Framer and Webflow both produce respectable scores in 2026 — both have invested heavily in performance and both serve from a global CDN — but both ship more JavaScript and CSS than a hand-built static site, simply because they carry a runtime to make their visual features work. In practice, a well-built Framer or Webflow site loads fast enough that real users won't notice, especially on a fast connection. Where the difference shows up is on slow mobile networks and in the long tail of Core Web Vitals, where Astro's leaner payload has a structural edge. If your audience is developers judging you by your Lighthouse score, that matters. If your audience is buyers judging you by whether the page looks credible, it matters much less than your copy and your design.
On SEO mechanics, all three are fine now. You can set titles, meta descriptions, OG tags, canonical URLs, and sitemaps in each. Astro gives you the most direct control because you're writing the head yourself; the other two expose the same fields through settings panels. None of them will hold your rankings back — your content will.

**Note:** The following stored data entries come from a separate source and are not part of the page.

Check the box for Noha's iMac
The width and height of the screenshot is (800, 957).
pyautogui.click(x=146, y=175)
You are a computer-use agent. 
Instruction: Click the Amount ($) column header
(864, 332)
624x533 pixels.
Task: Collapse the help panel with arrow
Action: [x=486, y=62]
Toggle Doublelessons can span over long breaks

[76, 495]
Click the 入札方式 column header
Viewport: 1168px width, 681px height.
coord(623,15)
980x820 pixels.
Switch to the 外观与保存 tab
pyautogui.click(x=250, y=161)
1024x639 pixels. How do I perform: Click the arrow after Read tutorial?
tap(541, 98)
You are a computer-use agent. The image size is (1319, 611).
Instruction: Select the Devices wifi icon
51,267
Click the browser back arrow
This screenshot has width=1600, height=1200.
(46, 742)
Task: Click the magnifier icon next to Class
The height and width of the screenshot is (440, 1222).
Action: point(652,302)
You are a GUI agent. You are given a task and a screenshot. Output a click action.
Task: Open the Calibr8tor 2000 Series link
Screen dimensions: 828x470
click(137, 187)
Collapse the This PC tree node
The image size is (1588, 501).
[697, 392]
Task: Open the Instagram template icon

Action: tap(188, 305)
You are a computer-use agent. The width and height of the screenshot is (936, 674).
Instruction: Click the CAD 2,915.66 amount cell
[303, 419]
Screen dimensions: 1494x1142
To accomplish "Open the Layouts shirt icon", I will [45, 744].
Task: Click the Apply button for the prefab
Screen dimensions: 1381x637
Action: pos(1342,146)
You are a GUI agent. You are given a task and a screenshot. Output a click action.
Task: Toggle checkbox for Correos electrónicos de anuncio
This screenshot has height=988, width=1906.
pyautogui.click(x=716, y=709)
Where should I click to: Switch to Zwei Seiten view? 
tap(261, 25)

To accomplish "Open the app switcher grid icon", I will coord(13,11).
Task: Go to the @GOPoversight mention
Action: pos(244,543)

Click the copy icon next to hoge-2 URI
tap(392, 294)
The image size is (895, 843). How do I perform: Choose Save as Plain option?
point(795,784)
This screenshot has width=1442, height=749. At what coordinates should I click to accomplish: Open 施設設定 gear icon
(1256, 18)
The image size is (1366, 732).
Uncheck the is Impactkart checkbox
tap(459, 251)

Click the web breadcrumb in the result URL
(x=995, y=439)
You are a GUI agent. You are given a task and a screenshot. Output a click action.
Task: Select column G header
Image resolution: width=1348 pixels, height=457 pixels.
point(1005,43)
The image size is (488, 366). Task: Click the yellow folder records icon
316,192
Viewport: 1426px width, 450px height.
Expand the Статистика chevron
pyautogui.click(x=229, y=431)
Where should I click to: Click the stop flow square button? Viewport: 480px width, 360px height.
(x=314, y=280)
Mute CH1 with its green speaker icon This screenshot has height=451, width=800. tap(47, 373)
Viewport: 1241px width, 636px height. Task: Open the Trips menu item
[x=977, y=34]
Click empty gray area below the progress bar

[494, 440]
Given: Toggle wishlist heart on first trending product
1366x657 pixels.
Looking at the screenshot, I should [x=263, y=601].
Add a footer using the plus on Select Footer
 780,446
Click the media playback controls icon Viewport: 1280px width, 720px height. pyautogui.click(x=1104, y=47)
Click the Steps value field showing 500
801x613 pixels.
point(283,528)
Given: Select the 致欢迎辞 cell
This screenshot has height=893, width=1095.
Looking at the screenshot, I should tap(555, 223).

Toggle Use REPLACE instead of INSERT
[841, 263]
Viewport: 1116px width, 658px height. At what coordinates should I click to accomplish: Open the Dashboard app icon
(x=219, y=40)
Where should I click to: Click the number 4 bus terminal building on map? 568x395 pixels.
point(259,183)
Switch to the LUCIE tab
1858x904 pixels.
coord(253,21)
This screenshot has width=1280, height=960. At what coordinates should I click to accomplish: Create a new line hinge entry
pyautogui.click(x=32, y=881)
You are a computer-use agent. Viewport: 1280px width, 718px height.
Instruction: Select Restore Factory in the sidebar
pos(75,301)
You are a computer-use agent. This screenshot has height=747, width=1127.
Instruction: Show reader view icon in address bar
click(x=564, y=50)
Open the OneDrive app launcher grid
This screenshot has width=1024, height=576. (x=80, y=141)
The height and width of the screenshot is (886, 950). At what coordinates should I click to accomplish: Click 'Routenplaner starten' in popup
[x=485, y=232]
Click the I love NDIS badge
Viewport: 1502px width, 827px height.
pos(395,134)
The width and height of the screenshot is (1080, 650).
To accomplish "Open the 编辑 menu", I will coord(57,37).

Pricing and who pays it forever
This is where the decision often quietly resolves. Astro is free software; your only cost is hosting, and for a marketing site that means free on Cloudflare Pages or Vercel's hobby tier until you're getting serious traffic. This blog costs me essentially nothing to host. The "cost" of Astro is paid in developer time, not dollars.
Framer and Webflow are subscriptions, and you pay them every month for as long as the site is live. Both have a free tier for building and a branded subdomain, and both charge once you want a custom domain and real capacity. As of mid-2026, Webflow's site plans start at around $14/month for a basic site and climb for CMS-heavy or business plans, with separate (and frankly confusing) workspace seats if you have a team. Framer's paid plans are in a similar neighborhood, scaling with traffic and CMS needs. Treat any exact number as approximate and check current pricing before you commit — both vendors revise tiers regularly. The honest mental model: with Framer or Webflow you're renting capability and saving your own time; with Astro you're spending your time to own the thing outright.
How the three stack up
Who should pick which
Pick Framer if you're a designer or a founder with taste, you want a beautiful animated site live this week, and your content needs are modest — a blog, a careers page, the usual. It's the lowest-friction path to something that looks expensive, and the maintenance cost is "log in and drag things."
Pick Webflow if you (or a client) need a real content operation — typed collections, relationships, dynamic pages, an editorial workflow — built and maintained by people who don't write code. It's the professional no-code standard for a reason, and it's the one I'd hand to a marketing team and walk away from. The cost is a steeper learning curve and a permanent subscription.
Pick Astro if you're a developer, you want the leanest possible output, you're comfortable with the content living in git, and you'd rather spend an afternoon building exactly what you want than pay a platform forever to approximate it. The catch is that non-technical teammates can't easily edit it without extra plumbing, and there's no canvas to nudge pixels in. For my own projects, including this site, that trade is obviously worth it. For my SaaS-founder friend, it wasn't — she went with Webflow, and she was right to.
The meta-point: don't pick the tool, pick the maintainer. Match the tool to whoever will be editing this site at 11pm a year from now, because that person's comfort, not today's feature list, is what determines whether the site stays good.